The parties' sale was subject to various representations and warranties set forth in the SPA. Specifically, under Section 5.21 of the SPA, Defendants represented and warranted that OSI, prior to the closing date of the transaction, had not made any illegal or improper payments in past transactions. Defendants also represented and warranted, under Section 5.10 of the SPA, that OSI, again prior to the closing date of the transaction, had good and marketable title to the assets sold in the transaction.
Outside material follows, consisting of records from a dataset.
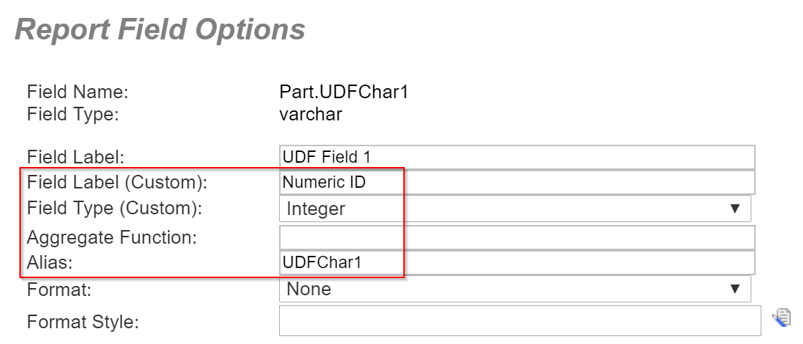The width and height of the screenshot is (803, 344).
Task: Click the arrow on the Integer combo box
Action: [x=735, y=209]
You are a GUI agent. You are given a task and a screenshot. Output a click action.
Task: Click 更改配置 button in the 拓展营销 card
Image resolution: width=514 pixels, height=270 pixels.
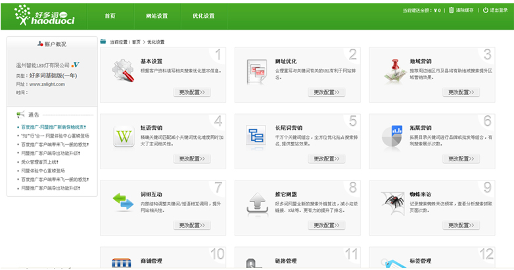460,159

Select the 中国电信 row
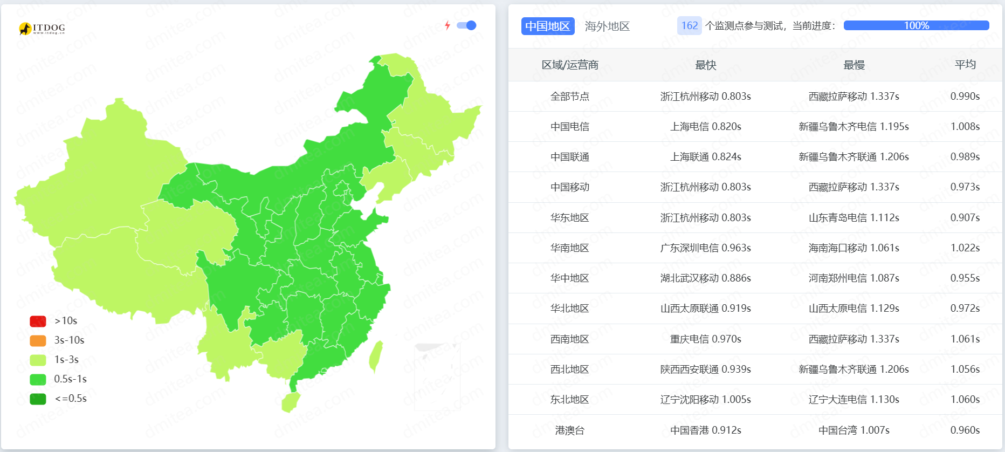coord(569,127)
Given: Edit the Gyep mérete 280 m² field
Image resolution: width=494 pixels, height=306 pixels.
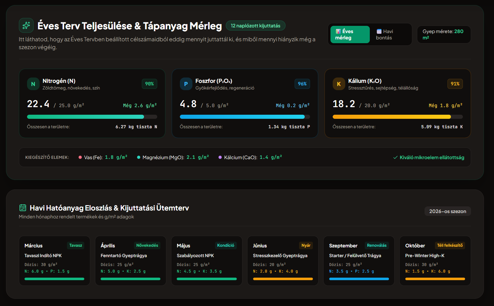Looking at the screenshot, I should point(444,34).
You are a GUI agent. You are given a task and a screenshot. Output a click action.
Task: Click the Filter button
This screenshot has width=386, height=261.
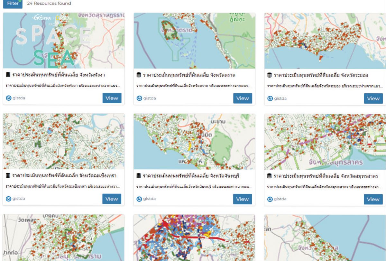tap(13, 4)
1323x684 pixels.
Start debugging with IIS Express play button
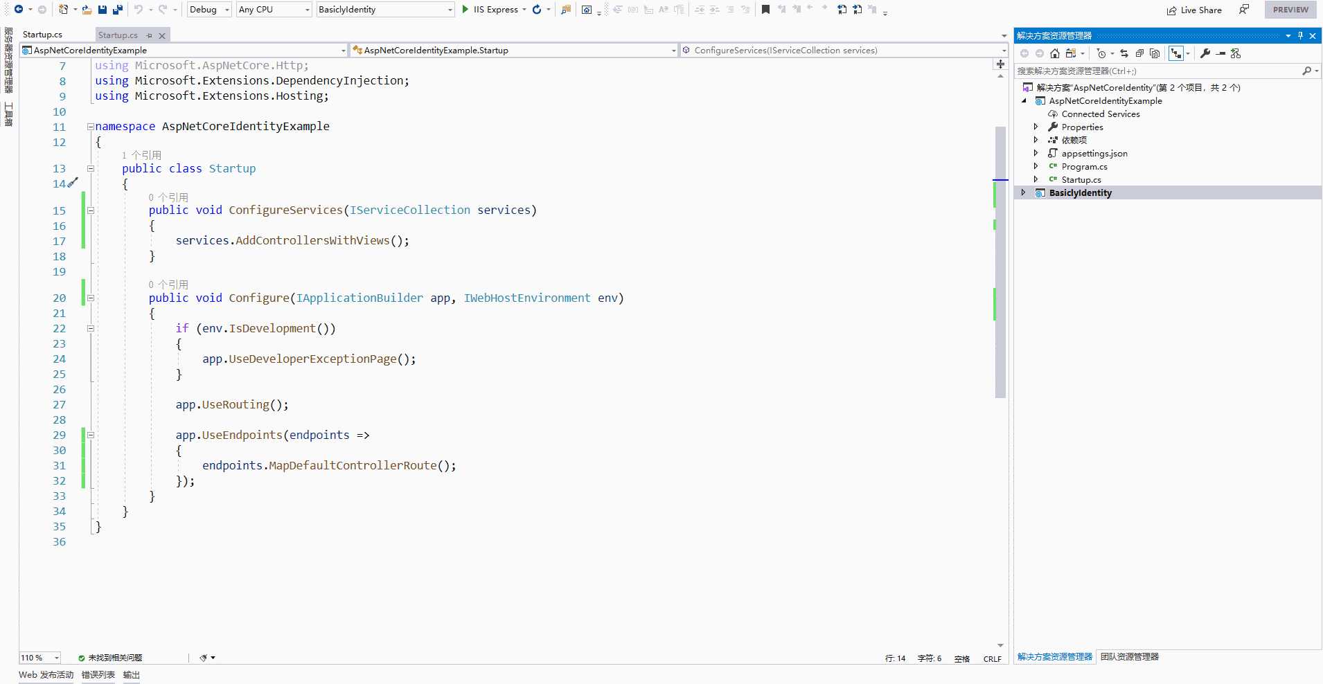point(465,10)
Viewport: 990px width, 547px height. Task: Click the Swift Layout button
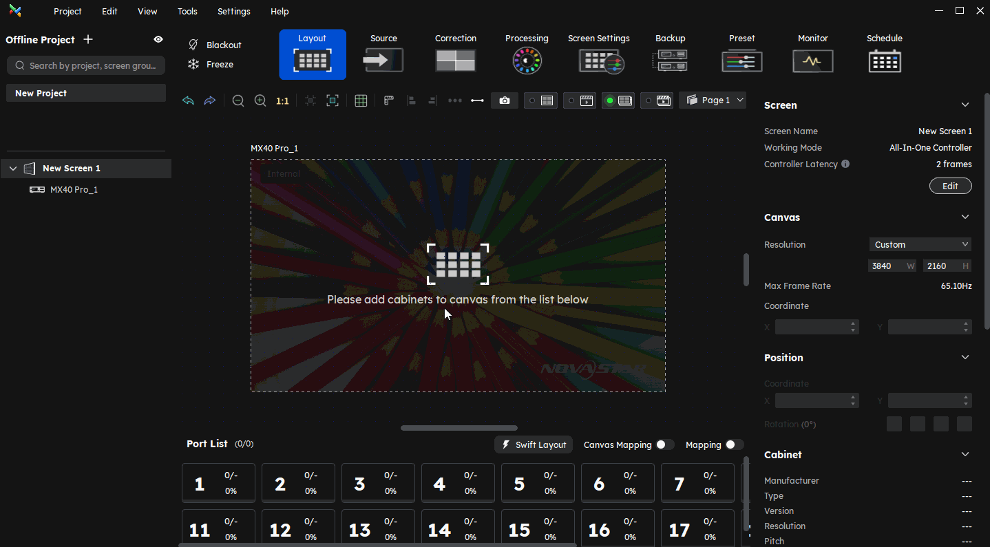(534, 445)
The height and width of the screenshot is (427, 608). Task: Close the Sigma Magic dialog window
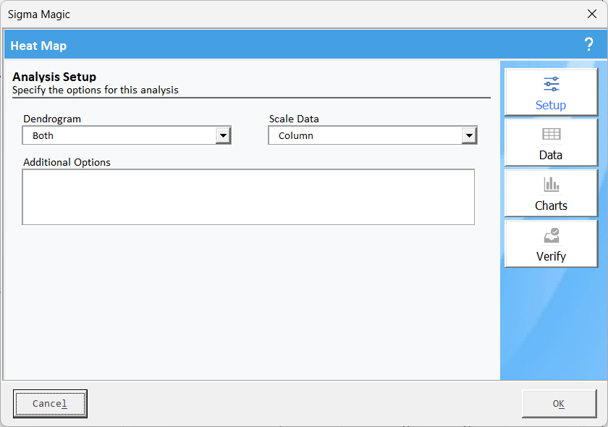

Indemnification Obligations Under the SPA

Article X of the SPA governs indemnification. Section 10.1 provides, in pertinent part, as follows, "From and after the Closing Date, subject to the limitations set forth in this Agreement, each Seller hereby agrees to, severally in proportion to such Seller's Pro Rata Percentage, and not jointly, indemnify and hold harmless the Purchaser Indemnified Parties from and against any and all Losses . . . ." The SPA defines "Losses" to include "any and all losses, liabilities, obligations, damages, judgments, fines, penalties, fees, costs and expenses." Defendants agreed to indemnify Plaintiffs for any Losses resulting from a breach of Sections 5.10 and 5.21.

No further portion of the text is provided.